I cannot voice strongly enough the disgust I feel with the direction of toolmakers in general over the last few years. I work extensively with many of Stanley’s fine old tools and years ago came to the conclusion that the path we were heading down was going to challenge me to not complain, but then make my own improved and better versions of what I needed and what was available within the reach of the general craftsman.

What disturbs me the most is the plethora of young craftsmen in our country who go look at what is available and at what price, assume that to be the standard and then attempt to work with it. This has to lead to frustration and a reflection of this emotion in their work…(This for the few who still consider a hand-tool something without a power cable that removes wood to the satisfaction of both the craftsman and the client)

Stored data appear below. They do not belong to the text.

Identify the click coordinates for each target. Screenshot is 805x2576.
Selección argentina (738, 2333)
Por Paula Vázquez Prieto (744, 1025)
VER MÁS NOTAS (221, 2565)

Let me pose this: We are not happy with this state of affairs. What do we do to change it? Or do we accept it as an ever-slipping world moving away from that pride and pleasure taken in something well done?

I have no answers but to share quietly with those who understand. I truly wish someone wiser or better than I could magically change this. I am sure I am not alone in being idealistic about our craft and what integral part of our lives it represents…...

View David Kirtley's profile

David Kirtley

1286 posts in 3415 days

#15 posted 02-07-2011 01:29 AM


I think of it the other way. For a short time, the craftsman enjoyed the benefit of the mass market tools being the same ones that they used but in reality, the tool doesn’t do the work. It doesn’t take a lot of sophisticated tools to make beautiful things. The converse is true as well: going out and buying the best of tools doesn’t magically transform people into craftsmen any more than if I went and bought an expensive musical instrument it would transform me into a musician.

All it takes is the desire to make something and the patience to finish it. The rest all works out. If a tool is not made any more, we make it ourself. If enough people want something, the market will eventually respond.

A little historical tale of well made back saws:

There were no quality backsaws similar to what used to be made until Patrick Leach made and marketed the Independence Tool saw. Several others such as Eddie Sirotich who made his Adria Saw joined in as well to fill the void. (This is pretty much from memory so I might have some of the details a bit off) Eventually, the production demands overwhelmed and Tom Lie-Nielson took over the IT saw and expanded the line. Several others got into the market and now it is easy to find a high quality handsaw.

The story is pretty much the same with planes, chisels and many other tools. There are even some new ones that are wonderful. Some day when I win the lottery, I will buy everything that John Economaki sells over at Bridge City Toolworks. They are not just tools, they are art. The sad thing is that the prices he charges are actually pretty cheap. They just reflect the true cost of making things without the benefit of the economy of scale of making things in bulk with third world labor at slave wages. Maybe some day when he gets his island, he will invite me over for the weekend.

The fact that Stanley, Record, Disston, Marples, and many other old names could not keep up production of quality tools at a mass market price does not mean that they are not still available. The only thing that made them affordable was that they were at the time the same tools that mass production used. The mass production tools have moved away from hand work and now we either get the quality tools from where they are still available or we make our own.